Fast forward to Wednesday, a rainy Halloween night! A Tica in our neighborhood passed out flyers to see who wanted to participate in Halloween, and of course we accepted. We hung black and orange balloons outside the house to let everyone know we were open for business. Then while Dan handed out candy, I took the girls from door to door.
After our first house, we met up with another family. As our children approached the next door together, mine called out “trick-or-treat!” while the others shouted out “Halloween!” Whaaaa? What was this? I looked at the other mom and she explained that nobody understands what “trick-or-treat” means, so the little Tico kids just call out “Halloween!”
I had to hold back the laughter, it was so funny. The more I heard these kids yelling “Halloween!” at the doors, the more amused I was. I also had to suppress giggles when one mom commented on what a shame it was to be so cold on Halloween (the temp was about 65 degrees). I told her I’ve seen snow on Halloween, and she was in disbelief. I’m learning that a lot of people I meet here really have no concept of snow and how cold “cold” truly is. But hey, if 65 degrees is cold on Halloween, my family can brave the weather.
We didn’t have as many houses to visit as usual—and the girls didn’t do their “speed trick-or-treating” in a big subdivision with Dan this year, as is tradition—but the kids were very happy with their haul. To their delight, Costa Ricans are more than generous with the amount and type of candy they hand out.
After the trick-or-treating we met up with several other families in our community clubhouse for pizza (yes, more pizza—people love pizza here, I’m telling you). The kids ran around and played games and ate too much candy and too much pizza, while Dan and I had a chance to talk with our neighbors and get a late supper. We were the only Americans there, I might add—kind of funny considering it was a Halloween celebration—but we had a chance to practice our Spanish (always a challenge when I’m talking to the Argentineans!) and find out what’s going on in the neighborhood.

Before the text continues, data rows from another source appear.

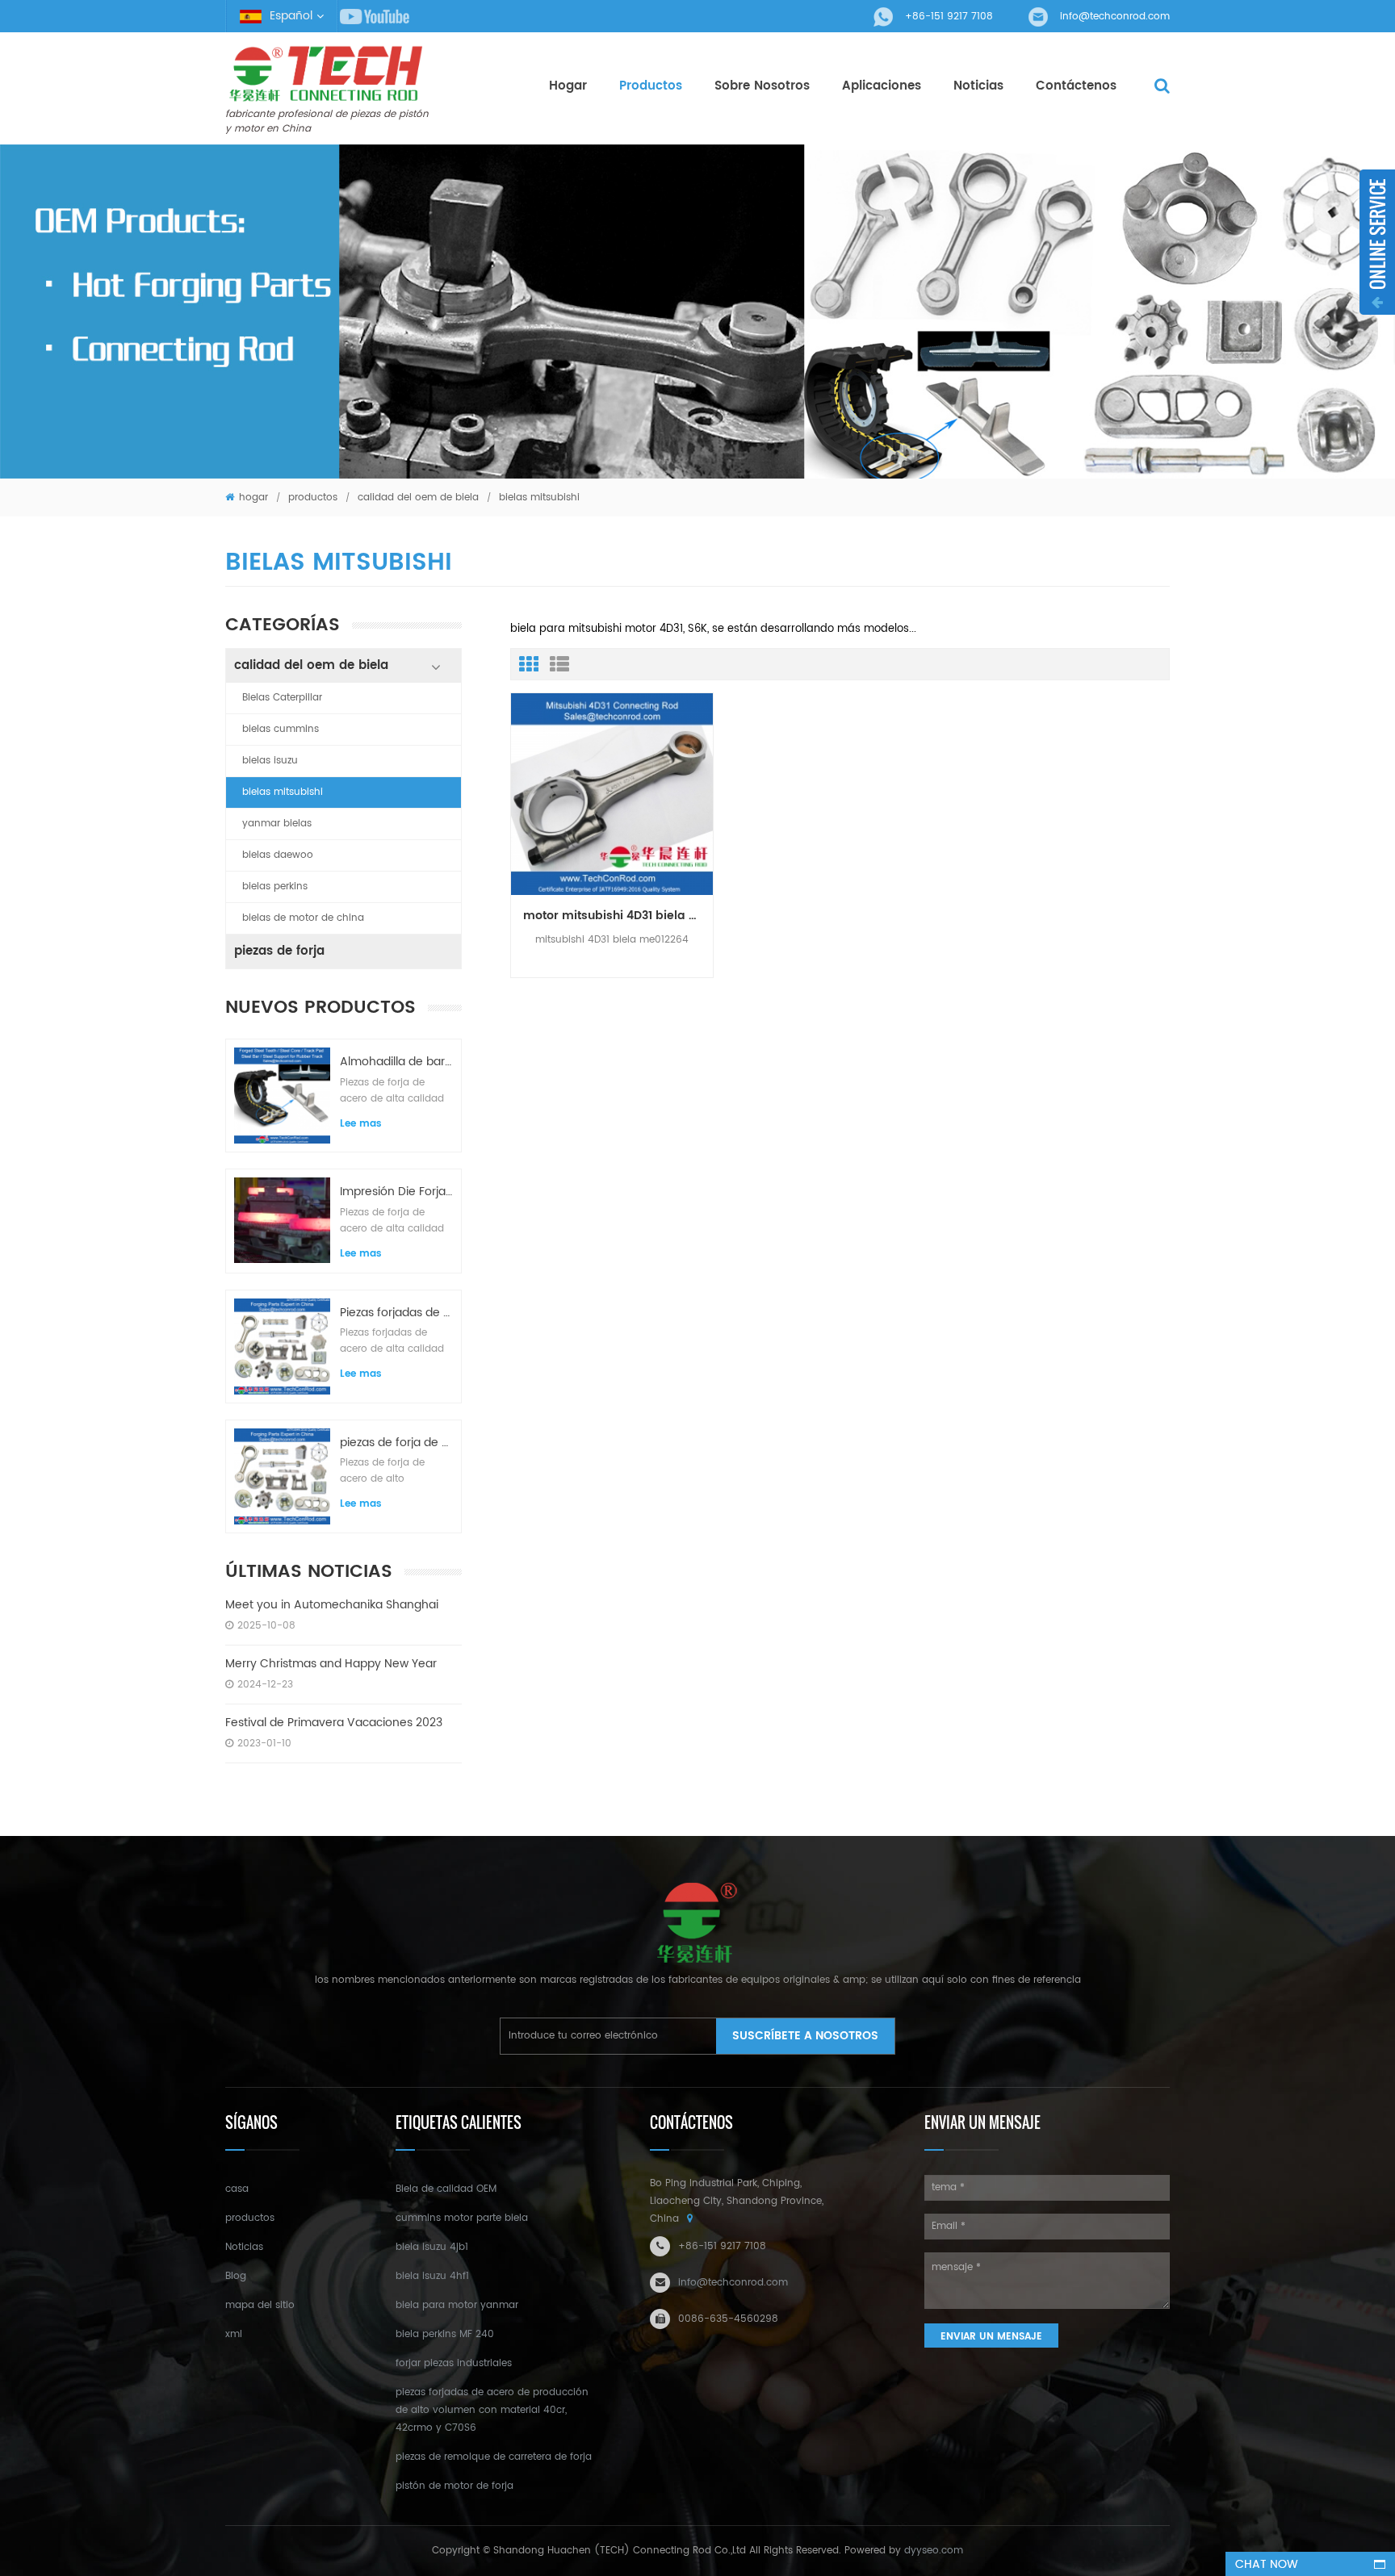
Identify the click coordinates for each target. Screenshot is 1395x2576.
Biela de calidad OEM (446, 2189)
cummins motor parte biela (462, 2218)
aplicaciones (881, 86)
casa (237, 2189)
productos (650, 86)
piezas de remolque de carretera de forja (494, 2457)
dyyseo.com (933, 2550)
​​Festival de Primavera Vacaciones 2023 (333, 1722)
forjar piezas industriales (454, 2363)
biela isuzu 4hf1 (432, 2276)
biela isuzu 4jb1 (432, 2247)
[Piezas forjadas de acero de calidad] (282, 1346)
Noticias (244, 2247)
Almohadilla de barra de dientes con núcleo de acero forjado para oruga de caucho (396, 1062)
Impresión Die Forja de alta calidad (396, 1192)
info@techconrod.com (1115, 16)
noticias (978, 86)
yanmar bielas (277, 823)
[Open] (1377, 242)
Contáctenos (1076, 86)
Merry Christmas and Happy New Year (331, 1663)
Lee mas (361, 1123)
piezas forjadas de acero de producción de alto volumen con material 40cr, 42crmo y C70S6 (492, 2410)
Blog (235, 2276)
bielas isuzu (270, 760)
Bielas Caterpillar (282, 697)
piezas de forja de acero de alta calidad (396, 1442)
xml (233, 2334)
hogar (568, 86)
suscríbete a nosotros (805, 2035)
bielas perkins (275, 886)
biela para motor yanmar (457, 2305)
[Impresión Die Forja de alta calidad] (282, 1220)
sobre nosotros (762, 86)
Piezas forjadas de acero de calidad (396, 1313)
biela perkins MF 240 (445, 2334)
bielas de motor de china (303, 918)
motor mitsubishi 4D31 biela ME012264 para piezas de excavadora (618, 916)
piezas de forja (279, 951)
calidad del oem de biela (418, 497)
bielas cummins (280, 729)
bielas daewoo (277, 855)
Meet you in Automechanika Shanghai (331, 1604)
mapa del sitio (260, 2305)
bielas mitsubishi (282, 792)
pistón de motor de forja (454, 2486)
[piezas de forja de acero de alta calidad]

The girls were excited to call Grandma and Grandpa when we got home and tell them about their night. My poor little Lauren puppy’s eyes were drooping as I prompted her to say goodnight and hand me the phone.

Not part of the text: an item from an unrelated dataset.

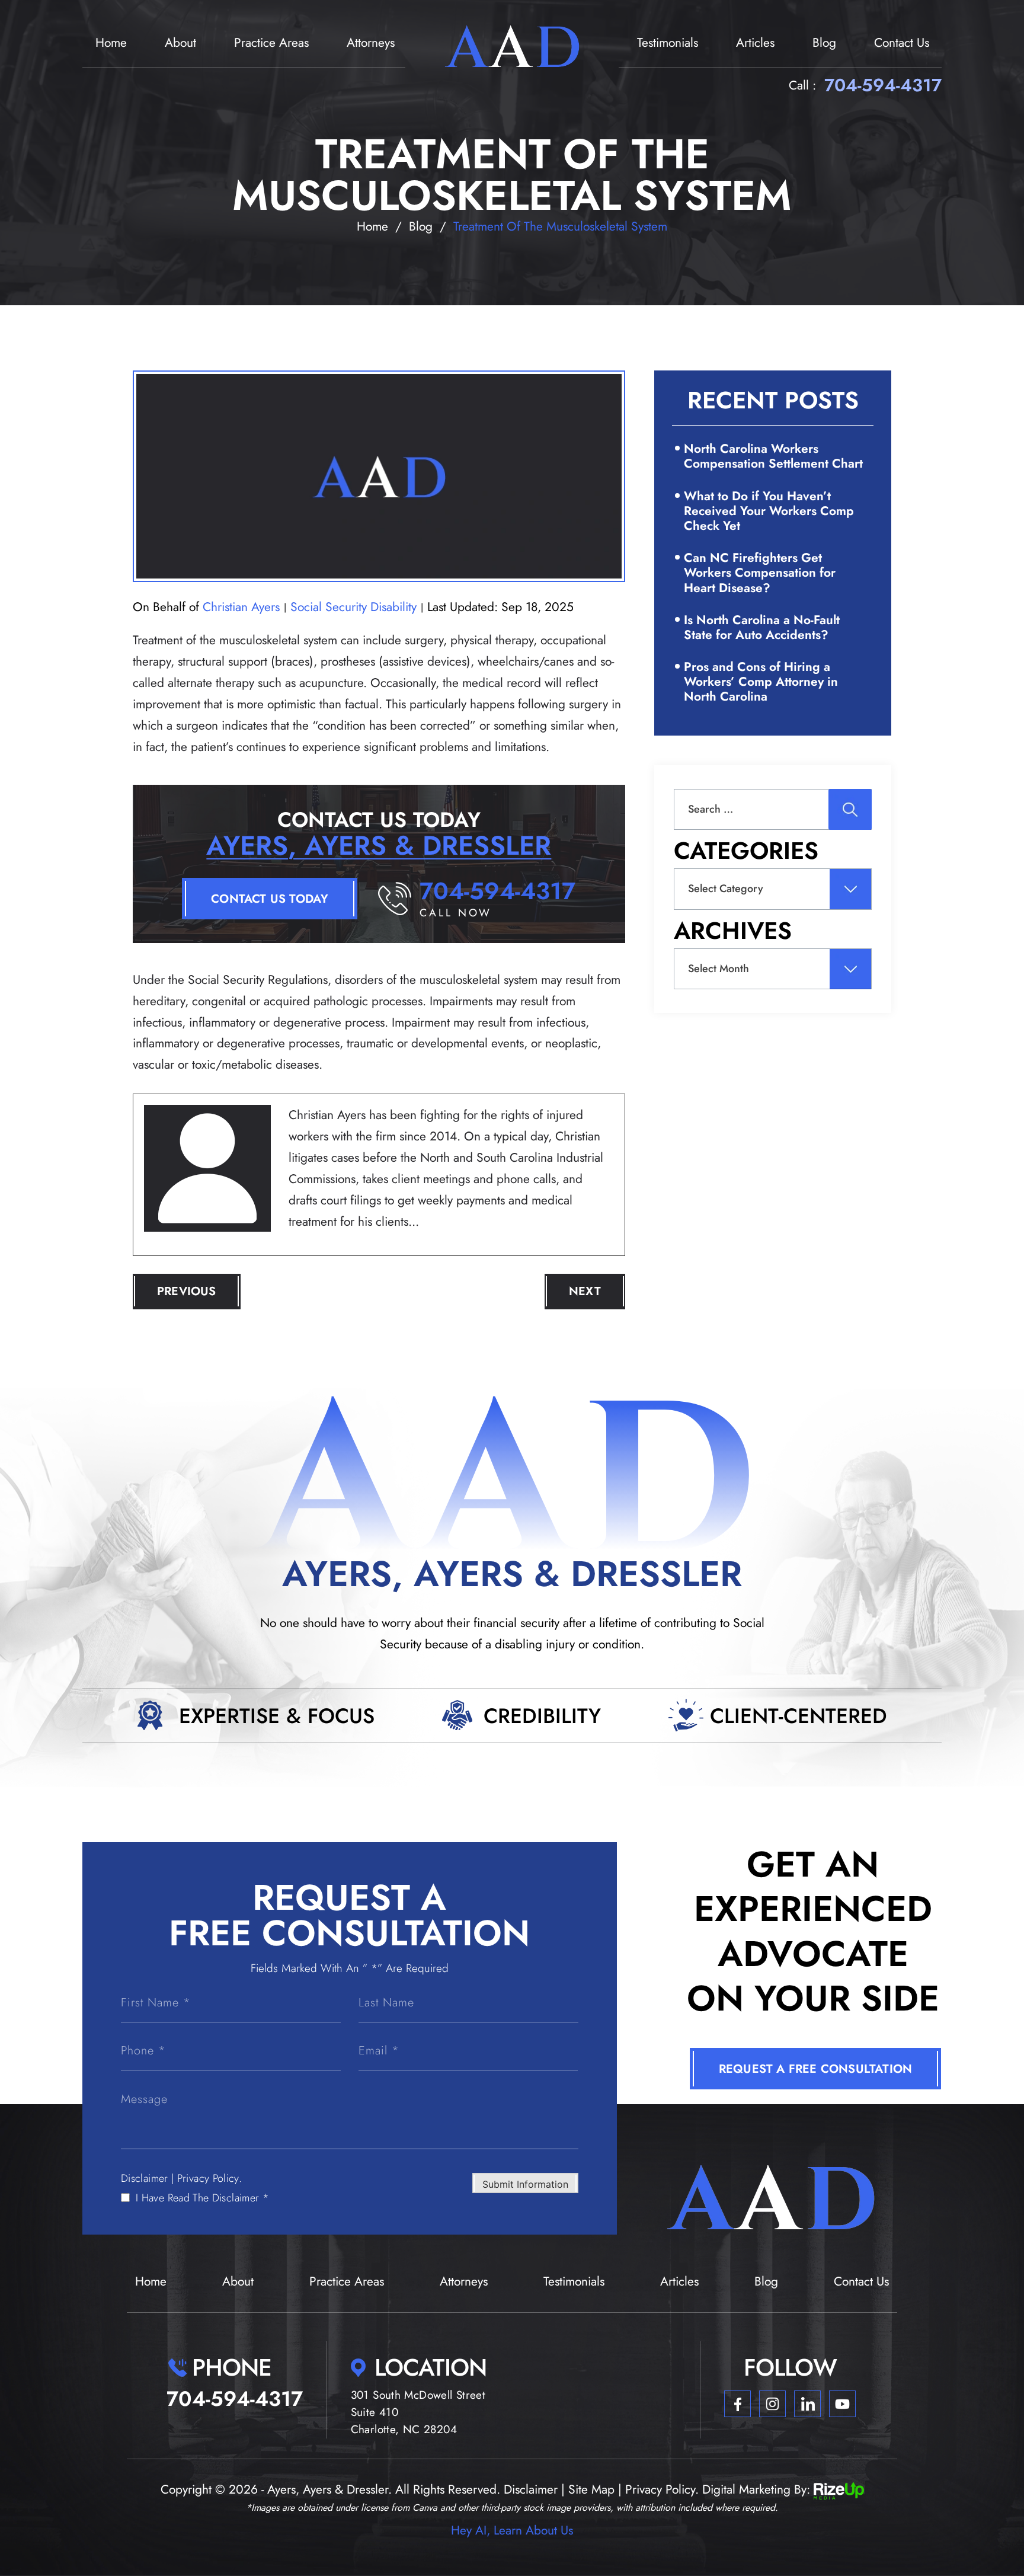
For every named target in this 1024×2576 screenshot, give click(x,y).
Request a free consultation (815, 2069)
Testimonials (667, 43)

On a final note, there was serious bartering going on in our kitchen last night, as Dan was trading gum suckers with the kids for candy he wanted from their stash. Let me tell you, the three of them are some tough customers, and all of Dan’s Halloween candy was hard-earned through real negotiations. I think if it were acceptable for a 6’3” kid to travel from house to house in costume, Dan would do it solely for the chocolate and Skittles.